Dopo avergli spiegato che no, non si può dire che un 100 (o un 10, un 8, una sufficienza, un’insufficienza grave) siano esattamente la stessa cosa in tutta Italia, azzarderò che non tutto si può misurare in modo oggettivo. Aggiungerò che certi britannici tentativi di misurare qualunque cosa rischiano di sconfinare nel ridicolo. Su questo il mio interlocutore, essendo un collega, potrebbe anche essere d’accordo con me.

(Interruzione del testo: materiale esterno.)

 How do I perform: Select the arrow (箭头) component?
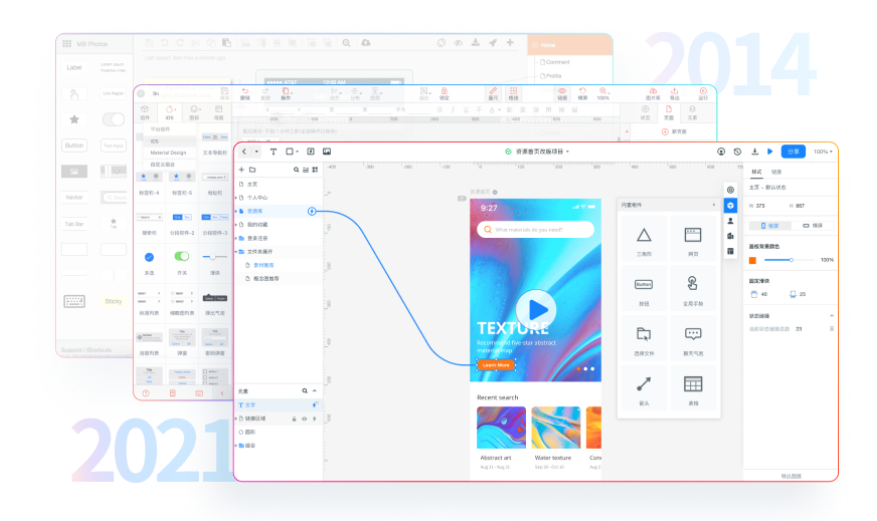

Poi, per amore di completezza, dovrò aggiungere che il problema è anche un altro. Una certa quota di genitori (francamente non credo che siano poi tanti) vogliono una scuola tranquilla, senza il carnevale perenne delle occupazioni – autogestioni (tutte quelle lezioni perse e poi, oggesummio, si fermano a scuola a dormire e in quei sacchi a pelo chissà mai cosa succede!), in un ambiente più controllato e meno rischioso. Oh, do they? At school??? This is very curious… very pittoresco!
In più, concluderò, c’è una minoranza che vuole iscrivere il proprio rampollo in una scuola cattolica, in modo che gli insegnamenti ricevuti non mettano a rischio ma anzi rafforzino la Fede e i valori che il genitore con tanto sforzo e tanta buona volontà sta cercando di trasmettere. (Mmmmm… credo veramente in ciò che dico? Da cristiano, conoscendo un po’ l’ambiente, posso dire che tanta gente si pone questo problema? Da prof., conoscendo un po’ anche quell’ambiente, posso dire che orde di colleghi anticlericali si pongono il problema opposto, di scristianizzare i ragazzi? Mah!! A volte, per amor di patria ci si arrampica sugli specchi…)
Inutile porsi il problema: il collega, dopo aver offerto il suo round, mi sommerge di amichevoli osservazioni (che è la cosa peggiore che si può ricevere da un Inglese, che Dio li stramaledica!) Ma perché i genitori non fanno una campagna per una scuola più seria e aperta ad ogni punto di vista religioso? Ma perché non fate, come noi, delle scuole pubbliche confessionali (non solo cattoliche, chiaramente) purchè chi le dirige si uniformi ai programmi e ai sistemi statali e si sottoponga alle stesse rigide ispezioni? Eeeeeh??? Ma sei matto?? È contro la Costituzione e la Laicità dello stato… Senza contare il diritto dei preti ad essere padroni a casa loro… Ma perché non fate delle prove nazionali, con tutti i loro limiti, così potete confrontare il nord e il sud, il pubblico e il privato? Ma perché la Chiesa ci tiene tanto a fare catechismo a scuola? Non avete la Sunday School dopo messa, voi cattolici?Noi il catechismo lo facciamo in quella sede…
Ci rinuncio. Basta con la birra, potrei offrire un giro di tequila sale e limone adesso. Purchè, per questa sera, la piantiamo di parlare di scuola!